2004-04-20 Thread Larry Wall
On Tue, Apr 20, 2004 at 02:16:01PM -0400, Aaron Sherman wrote:
: Well, I have a lot to digest, but off the top of my head (and having
: nothing to do with objects, but rather the string discussion at the
: end), it would be very useful if I could assert:
: 
:   no string complex;
: 
: or something like that. That is to say, I would love to have a way to
: say that my strings are just plain old C-style arrays of 8-bit
: characters.

Yes, that's in the works.  The plan is to have four Unicode support levels.

Level 0 character = byte
Level 1 character = codepoint
Level 2 character = grapheme
Level 3 character = letter

These would be declared by lexically scoped declarations:

use bytes 'ISO-8859-1';
use codepoints;
use graphemes;
use letters 'Turkish';

It's possible to get into level 0 with a bare use bytes but then
you just get C locale semantics.   Often you might specify which
8-bit semantics are the default.  It's not possible to get into
level 3 without declaring a specific language.  You can't just say
use letters.  Possibly there's support for use letters :locale,
but don't tell Jarkko.  :-)

Note these just warp the defaults.  Underneath is still a strongly
typed string system.  So you can say use bytes and know that the
strings that *you* create are byte strings.  However, if you get in a
string from another module, you can't necessarily process it as bytes.
If you haven't specified how such a string is to be processed in
your worldview, you're probably going to get an exception.  You might
anyway, if what you specified is an impossible downconversion.

So yes, you can have use bytes, but it puts more responsibility on
you rather than less.  You might rather just specify the type of your
particular string or array, and stay with codepoints or graphemes in
the general case.  To the extent that we can preserve the abstraction
that a string is just a sequence of integers, the values of which
have some known relationship to Unicode, it should all just work.
In particular, latin-1 is by definition the 8-bit subset of Unicode,
so if you stick to those codepoints you're safe.  Functions and
interfaces that require 8-bit bytes will be able to convert such a
string regardless of its internal representation.

: I know that at a low level Parrot is still going to have its way with
: these, but at the very least, I want to be able to put the tag in there
: (lexically or otherwise) to make me feel better about myself as a human
: being when I do:
: 
:   my $n = '';
:   for @stuff - $_ {$n ~= (defined($_)??1::0)}
:   my $stuff_as_bitvec = pack(b*,$n);
:   %state_is_known{$stuff_as_bitvec} = 1;
: 
: It's going to be hard for me to accept that that operation is going to
: have to worry about codepoints... really hard. Especially so if I'm
: doing this is a tight loop as I was recently.
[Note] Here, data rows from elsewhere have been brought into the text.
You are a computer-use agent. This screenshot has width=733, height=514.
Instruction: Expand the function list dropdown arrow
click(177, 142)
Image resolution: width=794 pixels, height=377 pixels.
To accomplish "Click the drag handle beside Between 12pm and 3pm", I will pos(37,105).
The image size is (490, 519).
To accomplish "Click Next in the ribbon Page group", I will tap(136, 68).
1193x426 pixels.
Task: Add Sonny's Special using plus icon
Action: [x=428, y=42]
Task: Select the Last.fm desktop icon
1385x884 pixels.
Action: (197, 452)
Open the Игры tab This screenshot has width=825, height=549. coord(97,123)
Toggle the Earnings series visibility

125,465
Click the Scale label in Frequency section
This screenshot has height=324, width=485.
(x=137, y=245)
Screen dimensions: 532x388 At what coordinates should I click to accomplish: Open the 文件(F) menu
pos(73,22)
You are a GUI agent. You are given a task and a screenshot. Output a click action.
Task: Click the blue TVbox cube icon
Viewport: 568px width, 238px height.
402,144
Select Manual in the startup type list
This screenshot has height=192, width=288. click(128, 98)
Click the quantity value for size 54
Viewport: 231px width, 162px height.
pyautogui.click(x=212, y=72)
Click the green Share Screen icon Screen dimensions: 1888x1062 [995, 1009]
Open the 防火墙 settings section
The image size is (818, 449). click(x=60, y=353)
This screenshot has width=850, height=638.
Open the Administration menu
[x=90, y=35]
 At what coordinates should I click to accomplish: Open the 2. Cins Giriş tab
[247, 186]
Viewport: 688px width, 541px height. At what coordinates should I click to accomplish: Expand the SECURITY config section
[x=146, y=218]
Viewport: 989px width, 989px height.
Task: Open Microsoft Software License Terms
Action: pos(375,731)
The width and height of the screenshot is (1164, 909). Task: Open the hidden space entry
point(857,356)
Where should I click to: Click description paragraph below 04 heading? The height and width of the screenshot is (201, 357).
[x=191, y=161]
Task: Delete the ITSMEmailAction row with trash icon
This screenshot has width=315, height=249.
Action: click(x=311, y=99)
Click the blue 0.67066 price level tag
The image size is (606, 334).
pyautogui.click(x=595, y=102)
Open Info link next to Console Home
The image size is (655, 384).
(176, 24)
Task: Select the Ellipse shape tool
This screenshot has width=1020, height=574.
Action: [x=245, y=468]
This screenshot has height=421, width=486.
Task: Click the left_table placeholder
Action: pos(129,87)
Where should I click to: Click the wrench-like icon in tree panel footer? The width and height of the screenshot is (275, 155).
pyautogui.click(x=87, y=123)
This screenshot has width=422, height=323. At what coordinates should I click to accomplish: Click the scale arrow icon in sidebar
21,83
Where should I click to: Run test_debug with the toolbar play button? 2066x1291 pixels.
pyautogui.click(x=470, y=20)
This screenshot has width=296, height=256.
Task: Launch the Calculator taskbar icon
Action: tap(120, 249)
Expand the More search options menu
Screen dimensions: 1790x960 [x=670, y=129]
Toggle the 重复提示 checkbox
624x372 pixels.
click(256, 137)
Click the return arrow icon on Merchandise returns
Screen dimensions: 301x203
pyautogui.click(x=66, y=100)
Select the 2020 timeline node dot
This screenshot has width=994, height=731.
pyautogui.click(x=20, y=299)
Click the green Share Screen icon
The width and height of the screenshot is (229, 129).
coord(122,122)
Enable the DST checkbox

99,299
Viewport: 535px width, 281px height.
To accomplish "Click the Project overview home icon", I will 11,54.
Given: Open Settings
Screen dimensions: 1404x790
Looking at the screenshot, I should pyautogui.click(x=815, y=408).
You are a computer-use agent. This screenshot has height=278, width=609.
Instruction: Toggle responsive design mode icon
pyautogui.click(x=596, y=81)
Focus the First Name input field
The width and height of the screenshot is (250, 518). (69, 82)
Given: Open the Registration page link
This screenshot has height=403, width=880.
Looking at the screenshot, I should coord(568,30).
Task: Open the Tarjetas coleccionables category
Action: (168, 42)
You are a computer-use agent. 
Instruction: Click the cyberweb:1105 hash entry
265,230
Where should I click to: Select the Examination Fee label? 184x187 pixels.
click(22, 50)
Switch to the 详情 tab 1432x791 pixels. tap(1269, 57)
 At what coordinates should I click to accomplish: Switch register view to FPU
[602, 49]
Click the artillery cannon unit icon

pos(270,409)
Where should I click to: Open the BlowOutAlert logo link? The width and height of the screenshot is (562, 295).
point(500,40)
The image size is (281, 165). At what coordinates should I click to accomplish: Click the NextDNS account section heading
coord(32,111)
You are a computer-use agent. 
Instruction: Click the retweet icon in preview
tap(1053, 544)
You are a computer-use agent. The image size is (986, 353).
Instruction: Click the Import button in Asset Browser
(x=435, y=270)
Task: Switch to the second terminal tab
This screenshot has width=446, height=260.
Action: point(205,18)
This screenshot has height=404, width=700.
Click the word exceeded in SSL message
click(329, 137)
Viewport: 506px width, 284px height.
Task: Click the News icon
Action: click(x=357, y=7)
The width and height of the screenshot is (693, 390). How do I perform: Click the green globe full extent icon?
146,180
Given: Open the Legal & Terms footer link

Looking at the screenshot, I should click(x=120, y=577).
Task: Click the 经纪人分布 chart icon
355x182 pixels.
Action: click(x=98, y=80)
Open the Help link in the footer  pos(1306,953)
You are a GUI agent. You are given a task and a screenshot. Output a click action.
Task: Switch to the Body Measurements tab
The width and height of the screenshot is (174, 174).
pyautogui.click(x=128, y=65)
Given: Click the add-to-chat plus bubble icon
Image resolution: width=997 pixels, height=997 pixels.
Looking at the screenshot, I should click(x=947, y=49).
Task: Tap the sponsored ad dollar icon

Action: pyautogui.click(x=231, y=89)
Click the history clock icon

If you never put anything into a string bigger than U+00ff, you're
guaranteed to get semantics indistinguishable from a byte string,
regardless of how the characters might actually be stored.  We aimed
for this ideal in Perl 5 but were never quite able to achieve it in
all the nooks and crannies of the language.  There was just too much
legacy to deal with.  Jarkko took it as far as humanly possible, and
in some cases farther.  But hopefully we can make a clean break from
the looney locale legacy with Perl 6.

: I suppose if there were a type:
: 
:   my Octets $stuff_as_bitvec = '';
:   ...
: 
: Then that would be a start, but even then what of the hashing operation?
: Will there be some property of a hash I have to set too?
: 
:   class Octets_Num_Pair is Pair {
:   my Octets $.key;
:   my Num $.val;
:   ... redefine key management in terms of Octets ...
:   }
:   my Octets_Num_Pair %state_is_known;

Hashes aren't declared to return pairs, but rather values.  If you need
to change the key type it's a trait on the storage class.  But...

: Is that right, or would there be a key_type property on hashes? More to
: the point, is it worth it, or will I be further slowing down hash access
: because it's special-cased in the default situation?

Hashes should handle various types of built-in key strings properly
by default.  It's only if you want to start hashing on objects that
you have to make sure your class does Hashkey or some such.

Larry